Agarotetrol attenuates spinal cord injury by targeting PPARγ to modulate microglial activation

Secondary spinal cord injury (SCI) is characterized by sustained neuroinflammation and microglial activation. Agarotetrol (AH1), a principal bioactive component of agarwood, has demonstrated neuroprotective potential, yet its precise mechanism in SCI remains incompletely understood. A rat SCI model was established using vascular clip compression. AH1 was administered orally for 28 days. Behavioral tests, histology, immunofluorescence, Western blot, and ELISA were used to evaluate functional recovery, neuroinflammation, and microglial activation. In vitro, BV-2 cells were treated with AH1 and LPS to assess inflammatory responses and PPARγ involvement. AH1 treatment significantly improved motor function, reduced neuronal loss, and suppressed pro-inflammatory cytokine levels in SCI rats. In vitro, AH1 inhibited LPS-induced microglial activation and cytokine release.

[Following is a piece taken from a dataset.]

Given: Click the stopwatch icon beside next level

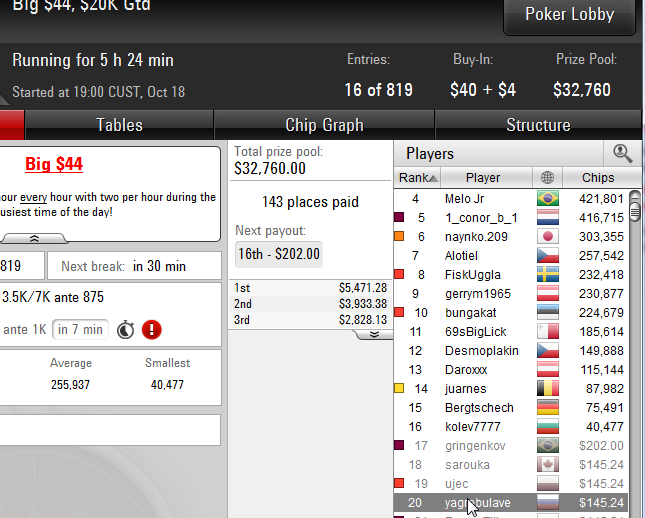Looking at the screenshot, I should click(x=125, y=330).
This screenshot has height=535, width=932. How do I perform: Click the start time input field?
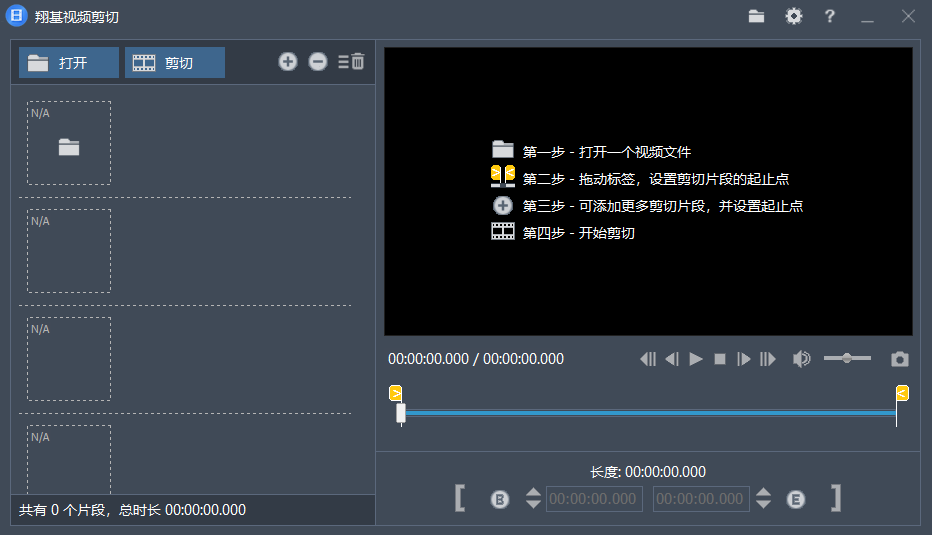tap(594, 499)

Mechanistically, AH1 directly bound to the PPARγ ligand-binding domain, enhanced PPARγ/PGC-1α/SRC-1 interaction, and promoted anti-inflammatory transcription. PPARγ knockdown abolished AH1's effects both in vivo and in vitro. AH1 attenuates neuroinflammation and promotes functional recovery after SCI by targeting PPARγ to modulate microglial polarization. These findings highlight AH1 as a potential therapeutic agent for SCI.

Agarotetrol; Microglial activation; Neuroinflammation; PPARγ; Spinal cord injury.